What needs to be done.
Each line from the one holding "Open the hadoop005 session" to the end of the data below must be output verbatim, with no other lines.

[Dataset records]

╭──

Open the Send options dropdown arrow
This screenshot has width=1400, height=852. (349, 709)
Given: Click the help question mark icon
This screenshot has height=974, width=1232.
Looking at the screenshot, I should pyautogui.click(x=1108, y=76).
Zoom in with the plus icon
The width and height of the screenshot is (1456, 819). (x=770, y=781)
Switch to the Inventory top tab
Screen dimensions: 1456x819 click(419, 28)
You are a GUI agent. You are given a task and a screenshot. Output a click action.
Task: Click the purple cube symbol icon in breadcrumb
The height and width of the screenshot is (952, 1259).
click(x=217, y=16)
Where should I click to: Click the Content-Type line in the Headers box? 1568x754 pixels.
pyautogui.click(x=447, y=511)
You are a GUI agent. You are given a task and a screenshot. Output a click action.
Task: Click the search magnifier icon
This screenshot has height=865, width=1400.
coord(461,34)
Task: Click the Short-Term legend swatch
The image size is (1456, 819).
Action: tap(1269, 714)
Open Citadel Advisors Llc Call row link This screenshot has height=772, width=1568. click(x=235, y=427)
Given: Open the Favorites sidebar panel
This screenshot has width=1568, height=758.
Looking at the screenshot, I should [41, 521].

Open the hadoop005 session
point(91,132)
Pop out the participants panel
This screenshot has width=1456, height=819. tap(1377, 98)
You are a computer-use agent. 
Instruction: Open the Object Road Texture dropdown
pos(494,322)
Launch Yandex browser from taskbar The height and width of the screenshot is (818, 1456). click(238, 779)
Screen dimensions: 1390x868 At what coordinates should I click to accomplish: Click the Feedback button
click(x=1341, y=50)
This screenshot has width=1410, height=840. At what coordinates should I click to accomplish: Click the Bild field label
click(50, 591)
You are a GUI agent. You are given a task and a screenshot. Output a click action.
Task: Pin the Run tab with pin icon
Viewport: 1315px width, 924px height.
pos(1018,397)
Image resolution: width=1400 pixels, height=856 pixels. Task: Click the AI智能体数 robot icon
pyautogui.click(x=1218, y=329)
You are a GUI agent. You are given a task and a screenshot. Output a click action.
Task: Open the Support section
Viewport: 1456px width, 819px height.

╰──

Exercise answer.
Open the hadoop005 session
point(91,132)
Pop out the participants panel
This screenshot has width=1456, height=819. tap(1377, 98)
You are a computer-use agent. 
Instruction: Open the Object Road Texture dropdown
pos(494,322)
Launch Yandex browser from taskbar The height and width of the screenshot is (818, 1456). click(238, 779)
Screen dimensions: 1390x868 At what coordinates should I click to accomplish: Click the Feedback button
click(x=1341, y=50)
This screenshot has width=1410, height=840. At what coordinates should I click to accomplish: Click the Bild field label
click(50, 591)
You are a GUI agent. You are given a task and a screenshot. Output a click action.
Task: Pin the Run tab with pin icon
Viewport: 1315px width, 924px height.
pos(1018,397)
Image resolution: width=1400 pixels, height=856 pixels. Task: Click the AI智能体数 robot icon
pyautogui.click(x=1218, y=329)
You are a GUI agent. You are given a task and a screenshot. Output a click action.
Task: Open the Support section
Viewport: 1456px width, 819px height.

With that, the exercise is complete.